Getting to the new agreement on debt relief wasn’t easy: It took two decades of strategic campaigns, beginning with small NGOs and citizen groups, then leading to the involvement of such celebrities as Pope John Paul II and Bono, and culminating in the Jubilee debt-forgiveness campaign, initiated by religious communities in the 1990s to shift the debt debate. Even so, the G-8 plan requires nations to agree to privatization and deregulation schemes that are guaranteed to please preachers of the neoliberal development gospel but to dismay supporters of African sovereignty and human-based development. Moreover, the emphasis on the need to fight corruption to qualify for relief, expressed by the World Bank’s new leader, former Bush Administration official Paul Wolfowitz, could be used as an excuse for doing nothing beyond what’s already been agreed to. As Columbia professor Jeffrey Sachs noted recently, a number of desperately poor African countries, including Ghana, Senegal and Malawi, are ranked as less corrupt than fast-growing countries in Asia. Clearly, African development requires more than ousting greedy officials.
That “more” goes to the question of how to vault Africa, with its nearly 300 million people and vast natural resources, onto a path of sustainable economic growth.

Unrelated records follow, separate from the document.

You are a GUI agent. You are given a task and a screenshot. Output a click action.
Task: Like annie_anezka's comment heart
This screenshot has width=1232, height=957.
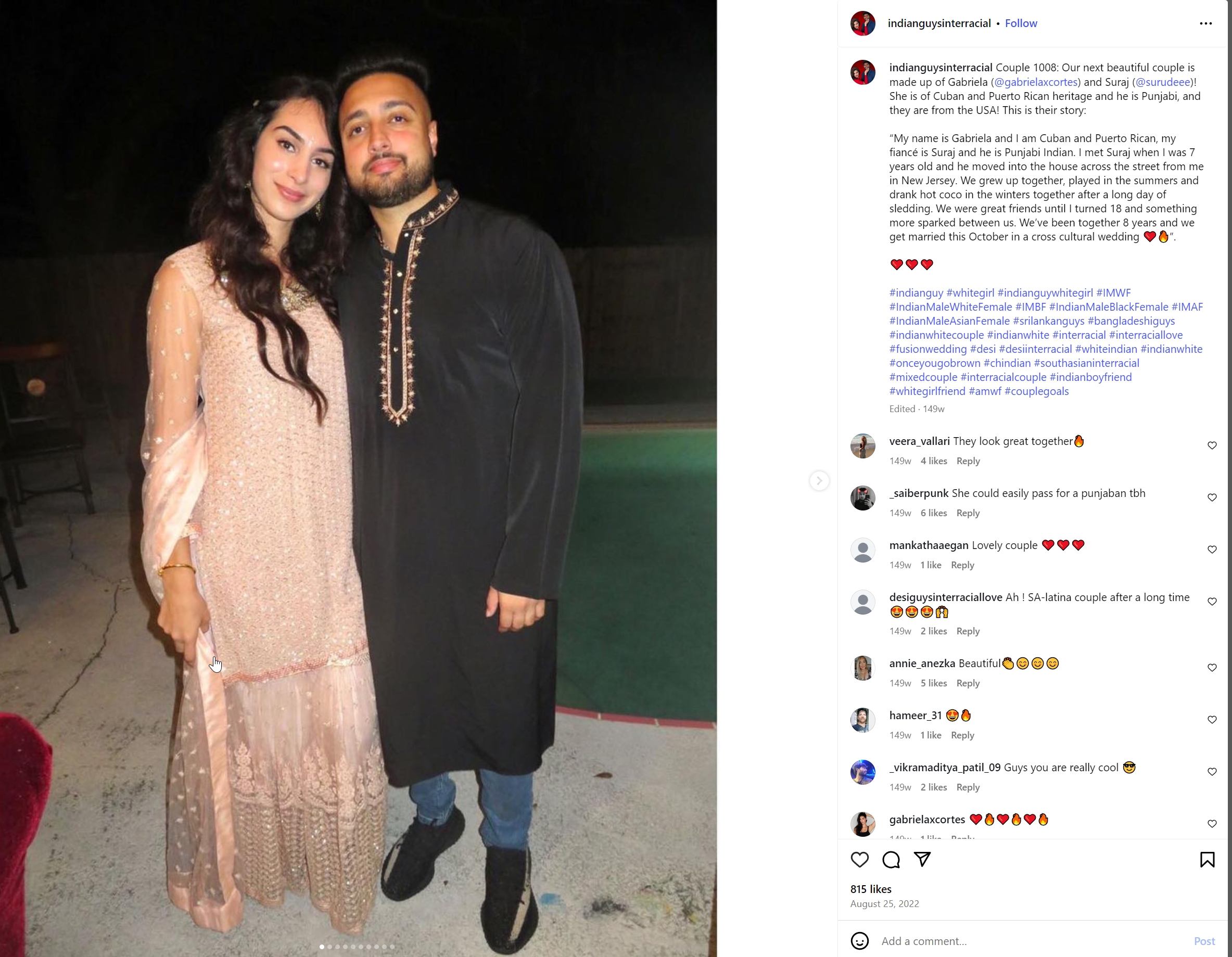pyautogui.click(x=1212, y=668)
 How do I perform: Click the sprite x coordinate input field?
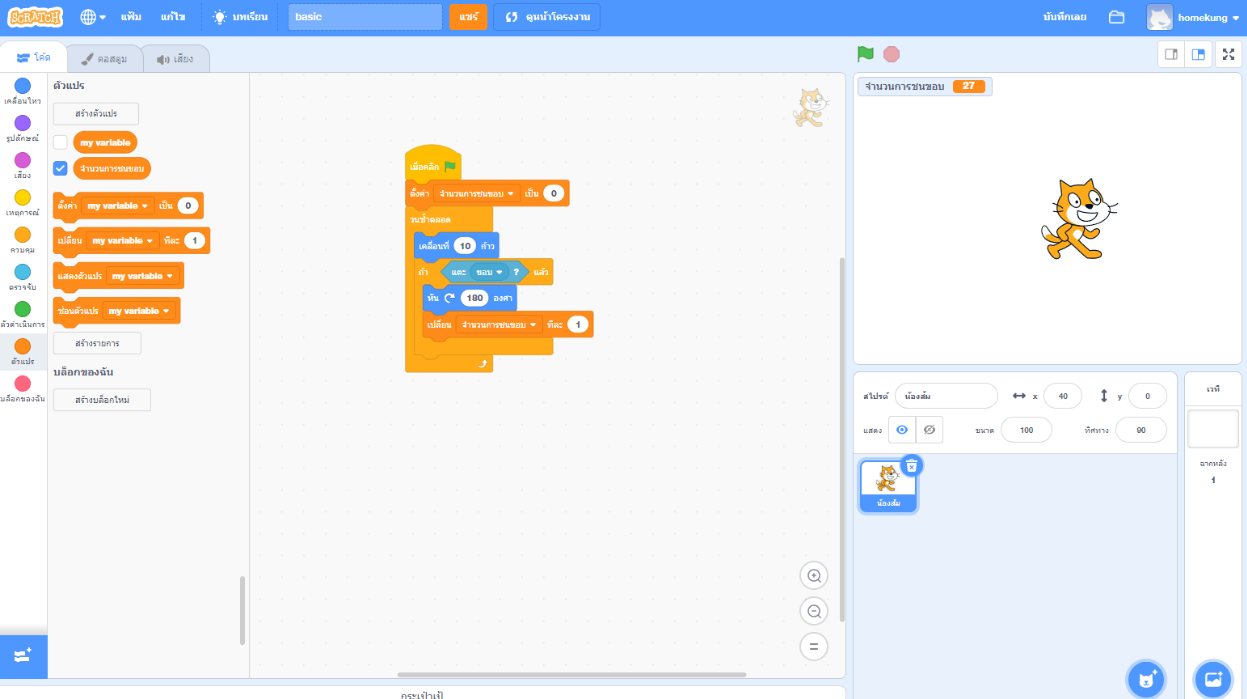(1063, 395)
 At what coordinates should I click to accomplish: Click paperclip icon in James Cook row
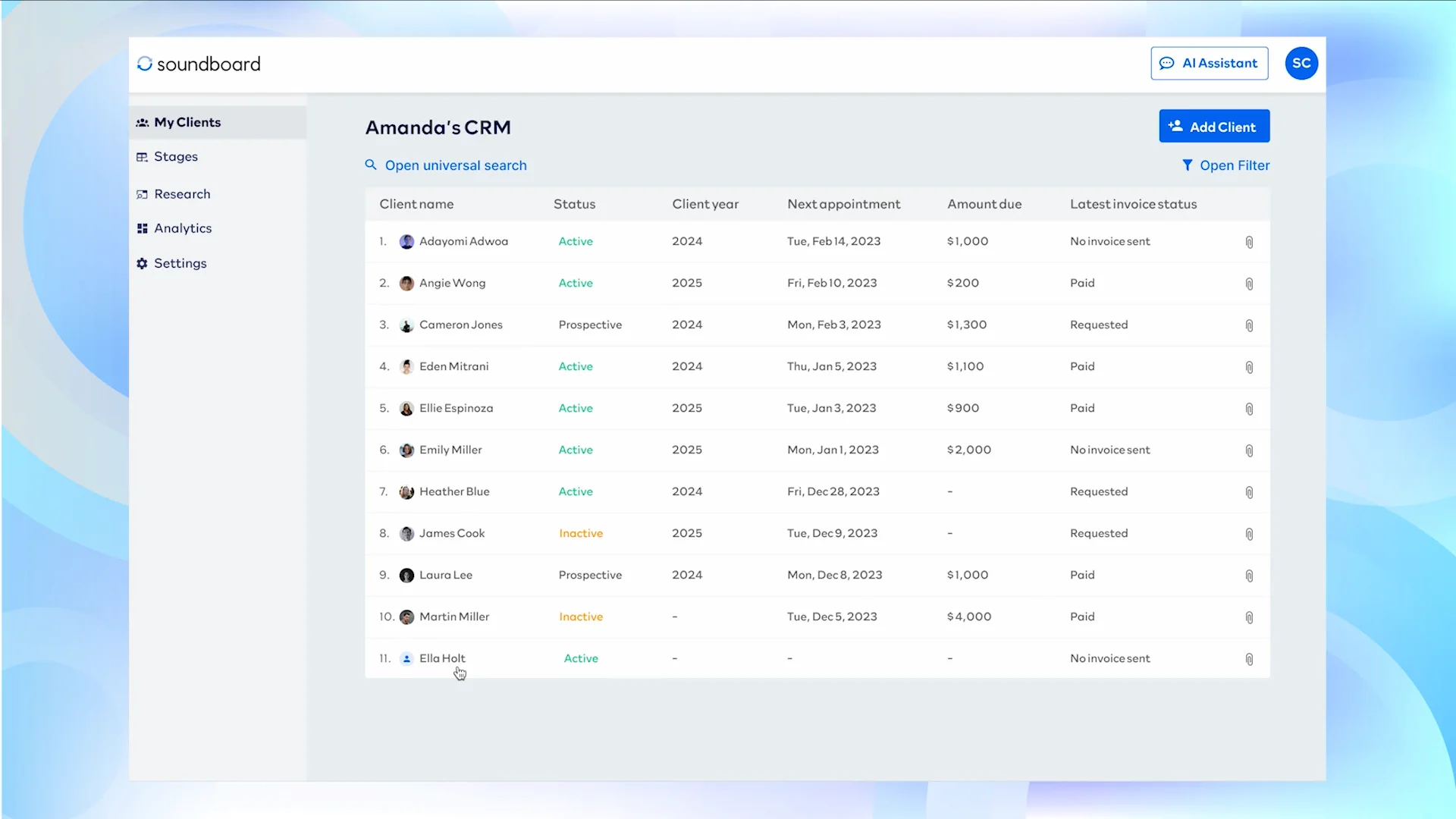[1249, 534]
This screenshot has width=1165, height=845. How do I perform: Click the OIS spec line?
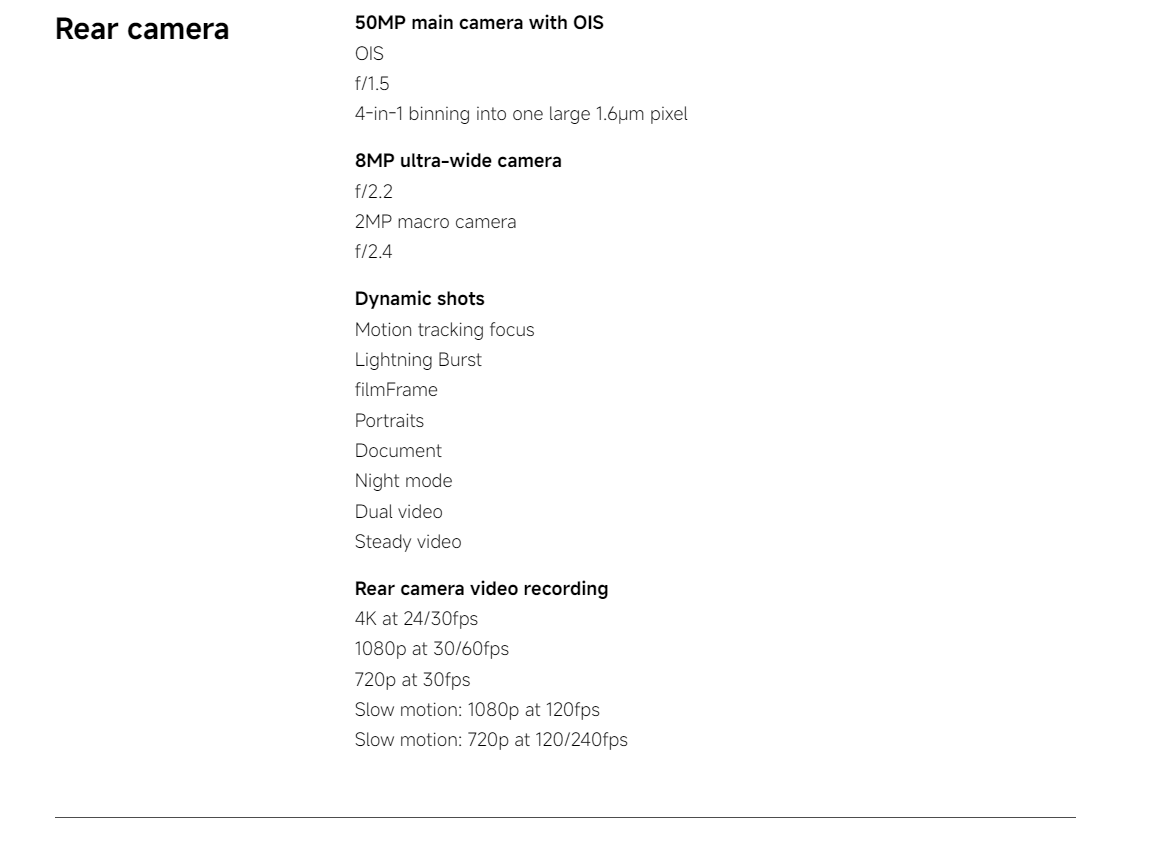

For the African countries that will benefit from G-8 relief, the funds that will become available for spending at home, instead of paying debt service, amount to a little more than $1 billion a year. This compares with the roughly $3 billion it would cost to underwrite plans for free schooling already approved by international lenders and donors. What is needed is money–lots of it. But although incoming G-8 chairman Prime Minister Tony Blair of Britain has made fighting poverty in Africa a top priority of his tenure, Washington has flatly refused to join Europe in pledging to double African aid.
Even the importance of more aid pales in comparison with what a fairer trade climate could accomplish. The best way to assist Africa’s economic development would be to open up Western markets for agricultural exports by cutting subsidies to US and European farmers, particularly large-scale producers of cotton and sugar. There is great resistance, on both sides of the Atlantic, to cutting subsidies, however, and the G-8 finance ministers’ communiqué on debt relief was, as the BBC put it, “suitably vague” on the subject. EU proposals to cut sugar subsidies by 39 percent by 2008, unveiled in June, are only a modest beginning.
The global debt-relief movement deserves thanks for what it has accomplished. Now activists must return to the fight, pushing not only for more debt relief for all impoverished countries but also for other initiatives for Africa. So long viewed by outsiders as an exotic object of fascination or an opportunity for exploitation, Africa must take its rightful place in the world.